# D&D ES 31B Motor



## reggiewatson (Jan 4, 2009)

Why can I not find the specifications for the D&D ES 31B motor anywhere. I called the company and the guy told me to call Wilderness EV, their authorized dealer to get the specifications on it.  I called and left a message asking them to call me back, no response yet. Is this some kind of trade secret? All I want to know is the max amps and a few other things. If anyone out there has the specs on this motor I would really appreciate it if you could let me know.

Reggie

-- Moved out of wiki and into the motors forum, which is likely a more appropriate place for this kind of posting.


----------



## FastbackToTheFuture (Aug 1, 2008)

You will hear the words "Wilderness EV" and "no response yet" all the time. They are really good at not getting back to you and blaming things on the "shipping department," which is one guy. I only know of 3 people total in this Lehi, UT operation and their "customer service department" has not materialized yet. It is a good site to help you figure out what you want to do, but you can do a lot better for your wallet and your sanity if you go elsewhere.
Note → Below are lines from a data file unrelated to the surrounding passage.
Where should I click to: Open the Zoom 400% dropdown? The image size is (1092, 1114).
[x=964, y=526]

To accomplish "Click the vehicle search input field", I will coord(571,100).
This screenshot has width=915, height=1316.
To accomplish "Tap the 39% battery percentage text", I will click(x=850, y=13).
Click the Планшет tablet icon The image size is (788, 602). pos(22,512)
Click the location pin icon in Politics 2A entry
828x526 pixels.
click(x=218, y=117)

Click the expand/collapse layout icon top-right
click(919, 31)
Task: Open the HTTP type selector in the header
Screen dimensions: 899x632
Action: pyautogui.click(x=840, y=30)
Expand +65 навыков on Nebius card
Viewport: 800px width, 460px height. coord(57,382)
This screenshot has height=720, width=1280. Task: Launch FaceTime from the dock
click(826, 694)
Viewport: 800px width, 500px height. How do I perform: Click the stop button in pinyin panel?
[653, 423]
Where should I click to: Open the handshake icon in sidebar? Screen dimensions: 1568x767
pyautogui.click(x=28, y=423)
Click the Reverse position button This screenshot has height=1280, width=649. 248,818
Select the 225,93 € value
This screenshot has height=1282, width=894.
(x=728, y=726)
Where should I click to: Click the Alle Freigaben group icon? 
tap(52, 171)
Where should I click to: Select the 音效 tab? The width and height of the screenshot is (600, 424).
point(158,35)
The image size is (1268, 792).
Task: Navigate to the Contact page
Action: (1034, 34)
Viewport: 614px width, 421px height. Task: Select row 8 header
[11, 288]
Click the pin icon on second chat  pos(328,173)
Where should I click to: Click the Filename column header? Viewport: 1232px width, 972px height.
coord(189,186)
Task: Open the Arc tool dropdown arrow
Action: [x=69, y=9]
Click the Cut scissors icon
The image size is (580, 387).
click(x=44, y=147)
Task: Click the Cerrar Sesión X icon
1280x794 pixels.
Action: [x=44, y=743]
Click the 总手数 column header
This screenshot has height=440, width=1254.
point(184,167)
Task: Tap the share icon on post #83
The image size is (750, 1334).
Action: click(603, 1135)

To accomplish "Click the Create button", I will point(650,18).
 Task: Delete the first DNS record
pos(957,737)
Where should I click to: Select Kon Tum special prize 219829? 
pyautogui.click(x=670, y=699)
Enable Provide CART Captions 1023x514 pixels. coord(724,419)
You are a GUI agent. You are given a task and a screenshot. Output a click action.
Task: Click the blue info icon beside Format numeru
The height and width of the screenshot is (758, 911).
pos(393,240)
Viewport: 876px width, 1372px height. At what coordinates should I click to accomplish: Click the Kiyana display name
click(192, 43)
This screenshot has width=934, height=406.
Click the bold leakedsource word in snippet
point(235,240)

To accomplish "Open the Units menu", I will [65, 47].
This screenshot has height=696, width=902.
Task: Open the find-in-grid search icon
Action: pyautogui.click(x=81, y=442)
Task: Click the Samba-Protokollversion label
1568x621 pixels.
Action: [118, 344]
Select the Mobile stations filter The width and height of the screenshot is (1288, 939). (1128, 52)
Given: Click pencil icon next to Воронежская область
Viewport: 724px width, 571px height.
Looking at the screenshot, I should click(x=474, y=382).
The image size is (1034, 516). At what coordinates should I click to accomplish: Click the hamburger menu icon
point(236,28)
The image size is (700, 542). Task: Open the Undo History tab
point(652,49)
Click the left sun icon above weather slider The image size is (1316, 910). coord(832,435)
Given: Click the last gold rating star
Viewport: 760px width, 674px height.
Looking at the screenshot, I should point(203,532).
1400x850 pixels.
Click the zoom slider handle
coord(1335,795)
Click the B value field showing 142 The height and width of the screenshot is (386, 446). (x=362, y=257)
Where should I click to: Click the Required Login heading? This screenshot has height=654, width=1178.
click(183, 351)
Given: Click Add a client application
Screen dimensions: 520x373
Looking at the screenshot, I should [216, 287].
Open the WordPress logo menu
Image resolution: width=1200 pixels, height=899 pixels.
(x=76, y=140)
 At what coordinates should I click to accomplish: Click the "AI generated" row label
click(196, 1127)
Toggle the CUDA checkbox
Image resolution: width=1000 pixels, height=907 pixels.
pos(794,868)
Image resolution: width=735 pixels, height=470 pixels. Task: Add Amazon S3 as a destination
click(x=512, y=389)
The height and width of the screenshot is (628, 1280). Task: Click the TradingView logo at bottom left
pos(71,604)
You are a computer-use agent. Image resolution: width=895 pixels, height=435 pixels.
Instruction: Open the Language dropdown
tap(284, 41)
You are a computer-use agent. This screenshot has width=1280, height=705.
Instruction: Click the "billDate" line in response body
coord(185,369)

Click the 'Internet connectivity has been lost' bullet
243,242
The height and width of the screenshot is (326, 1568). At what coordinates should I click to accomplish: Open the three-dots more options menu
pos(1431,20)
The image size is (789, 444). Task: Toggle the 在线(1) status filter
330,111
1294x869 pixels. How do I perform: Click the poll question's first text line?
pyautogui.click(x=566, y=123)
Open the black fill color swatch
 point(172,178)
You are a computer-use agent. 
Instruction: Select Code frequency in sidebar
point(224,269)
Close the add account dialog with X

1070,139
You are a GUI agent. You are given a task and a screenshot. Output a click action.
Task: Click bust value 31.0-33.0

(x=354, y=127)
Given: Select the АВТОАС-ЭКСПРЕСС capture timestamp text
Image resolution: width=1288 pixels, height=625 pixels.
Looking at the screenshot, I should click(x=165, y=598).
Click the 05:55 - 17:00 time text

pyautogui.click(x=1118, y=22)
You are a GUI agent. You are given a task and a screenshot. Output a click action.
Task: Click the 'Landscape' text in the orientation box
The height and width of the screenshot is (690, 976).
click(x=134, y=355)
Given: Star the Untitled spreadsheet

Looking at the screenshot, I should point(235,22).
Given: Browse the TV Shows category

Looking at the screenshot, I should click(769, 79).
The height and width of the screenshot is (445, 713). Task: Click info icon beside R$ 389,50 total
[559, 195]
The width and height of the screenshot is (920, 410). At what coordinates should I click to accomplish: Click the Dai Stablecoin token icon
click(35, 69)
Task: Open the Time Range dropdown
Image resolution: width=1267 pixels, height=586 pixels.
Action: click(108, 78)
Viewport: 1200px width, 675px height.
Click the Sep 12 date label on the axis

I found this ES31B basic description from Cloud Electric (specs are not posted yet):

D&D Motor Systems - ES-31B 
Weight: 83.0 lbs
D&D Motor Systems 72-144 Volts, 18hp, Single Shaft
ES-31B (Similar to ADC #X91-4001) 
12hp Cont @ 96 Volts
1.125" Diameter 3" long Single Shaft (double shaft option) Keyway length 2.50
6.7" Diameter x 15.05" long Casing
Peak Horsepower Rating = 49 HP
This Motor is good for Small Sized Electric Vehicle Conversions
The efficiency RPM on this motor is about 110 RPM/Volt


----------